Le temps est venu pour nous tous de nous changer.

Tout est en train de subir un changement.

Chaque évènement personnel ou collectif nous pousse un peu plus à nous transformer.

Il est enfin temps de nous apercevoir de notre ignorance.

Je ne juge rien ni personne ni ne dépeint bêtement la noirceur d’un tableau humain trop fragile.

Ce cri qui arrive jusqu’à vous par ces simples lignes ne veut aucunement traduire ni la peur, ni la violence qui s’abattent sur nos vies.

Je ne veux susciter en vous qu’une autre et seule alternative : la réalité.

Le monde est en dépôt de bilan, la cupidité a ses limites.

Nous étions de si géniaux créateurs, des artisans de la vie si ingénieux, et nous avons, innocemment, scié la branche sur laquelle nous étions assis.

Nous assistons à l’avènement d’un temps nouveau, et c’est une chance.

Ainsi pour percevoir la modernité, il faut soi-même se découvrir et laisser derrière soi l’immense fardeau qui nous a toujours empêché d’éclore à la réalité.

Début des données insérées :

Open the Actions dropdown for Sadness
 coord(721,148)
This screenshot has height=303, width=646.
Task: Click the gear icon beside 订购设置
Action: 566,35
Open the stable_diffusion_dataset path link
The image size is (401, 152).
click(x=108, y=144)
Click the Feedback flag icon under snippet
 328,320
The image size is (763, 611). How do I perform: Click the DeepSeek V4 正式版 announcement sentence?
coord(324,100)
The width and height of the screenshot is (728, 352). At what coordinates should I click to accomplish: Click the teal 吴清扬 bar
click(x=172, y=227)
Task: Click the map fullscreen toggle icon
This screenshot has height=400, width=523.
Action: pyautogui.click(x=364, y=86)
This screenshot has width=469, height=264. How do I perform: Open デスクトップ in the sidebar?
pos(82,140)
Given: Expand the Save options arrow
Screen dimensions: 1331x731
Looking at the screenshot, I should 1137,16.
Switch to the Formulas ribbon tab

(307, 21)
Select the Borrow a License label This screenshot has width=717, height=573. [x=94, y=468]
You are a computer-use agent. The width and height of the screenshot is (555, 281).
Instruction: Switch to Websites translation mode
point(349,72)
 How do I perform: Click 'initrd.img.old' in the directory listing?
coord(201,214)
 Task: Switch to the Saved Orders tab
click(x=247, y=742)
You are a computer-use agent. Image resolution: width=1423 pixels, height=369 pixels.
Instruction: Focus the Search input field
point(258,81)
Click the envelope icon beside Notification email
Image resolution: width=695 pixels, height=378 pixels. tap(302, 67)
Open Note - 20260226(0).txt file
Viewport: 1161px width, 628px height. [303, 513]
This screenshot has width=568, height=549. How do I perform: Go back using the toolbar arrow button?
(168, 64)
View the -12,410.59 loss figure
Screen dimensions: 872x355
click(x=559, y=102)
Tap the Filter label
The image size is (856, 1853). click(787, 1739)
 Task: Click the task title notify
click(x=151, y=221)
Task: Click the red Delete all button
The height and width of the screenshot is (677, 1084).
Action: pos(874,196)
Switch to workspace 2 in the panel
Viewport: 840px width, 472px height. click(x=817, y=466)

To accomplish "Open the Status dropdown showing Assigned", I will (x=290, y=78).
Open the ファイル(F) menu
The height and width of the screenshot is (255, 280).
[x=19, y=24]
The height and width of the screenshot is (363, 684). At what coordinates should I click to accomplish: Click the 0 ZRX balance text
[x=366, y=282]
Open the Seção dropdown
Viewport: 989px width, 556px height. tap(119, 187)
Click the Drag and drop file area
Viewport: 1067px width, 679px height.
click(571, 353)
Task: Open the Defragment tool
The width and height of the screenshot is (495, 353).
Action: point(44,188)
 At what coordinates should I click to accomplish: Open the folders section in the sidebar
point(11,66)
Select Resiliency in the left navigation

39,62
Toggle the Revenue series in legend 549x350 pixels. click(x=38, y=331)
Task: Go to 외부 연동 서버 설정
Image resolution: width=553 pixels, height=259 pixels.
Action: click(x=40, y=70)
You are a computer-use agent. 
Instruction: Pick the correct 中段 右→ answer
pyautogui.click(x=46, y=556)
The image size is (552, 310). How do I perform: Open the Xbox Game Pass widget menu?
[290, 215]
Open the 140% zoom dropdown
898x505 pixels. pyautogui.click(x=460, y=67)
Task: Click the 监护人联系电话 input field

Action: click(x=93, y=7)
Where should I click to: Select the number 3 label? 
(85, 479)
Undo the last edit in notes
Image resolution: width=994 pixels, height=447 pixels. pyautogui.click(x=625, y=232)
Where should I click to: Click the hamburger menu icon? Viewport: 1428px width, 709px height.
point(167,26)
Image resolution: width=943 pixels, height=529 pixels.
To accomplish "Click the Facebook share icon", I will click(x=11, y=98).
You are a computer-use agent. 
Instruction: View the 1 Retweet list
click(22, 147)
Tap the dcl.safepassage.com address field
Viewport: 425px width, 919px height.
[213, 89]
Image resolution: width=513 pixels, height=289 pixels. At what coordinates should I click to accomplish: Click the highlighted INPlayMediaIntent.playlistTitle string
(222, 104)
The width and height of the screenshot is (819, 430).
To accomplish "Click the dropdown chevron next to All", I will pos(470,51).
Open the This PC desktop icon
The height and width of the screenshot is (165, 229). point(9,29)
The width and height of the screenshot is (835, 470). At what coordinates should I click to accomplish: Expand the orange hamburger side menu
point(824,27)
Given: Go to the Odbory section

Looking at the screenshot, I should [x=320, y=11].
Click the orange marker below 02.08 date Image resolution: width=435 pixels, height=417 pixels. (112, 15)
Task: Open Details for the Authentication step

Nous avons tous, devant nous, le voile épais de l’égo, des préjugés, des croyances, des traditions et du passé.

Plus rien ne sera comme avant.

Il n’est plus le temps de comprendre mais il est urgent de voir.

Deux chemins s’offrent à nous :

  • Le premier, mais aussi le moins glorieux, est l’esclavage total et la pensée unique.

Si nous continuons nos folies, notre liberté et notre intimité n’existeront plus, les progrès techniques nous annihileront. Nous vivrons sous un contrôle permanent.

Là, le monde sera insipide, inodore, fade et désespérant.

Tout ceci est déjà bien entamé…

  • Le second chemin, donc l’espoir qui en découle, semble aussi être le plus utopique : la libération.

 

La question de la libération bouillonne désormais en nous tous et bon nombre de situations dans nos vies nous le prouveront.

Certains plus que d’autres sont actuellement en train d’essayer d’y répondre et ont du mal à instaurer une transition satisfaisante.

Enfin, la majorité commence sans le savoir à sentir au fond d’elle les prémices d’un bouleversement personnel.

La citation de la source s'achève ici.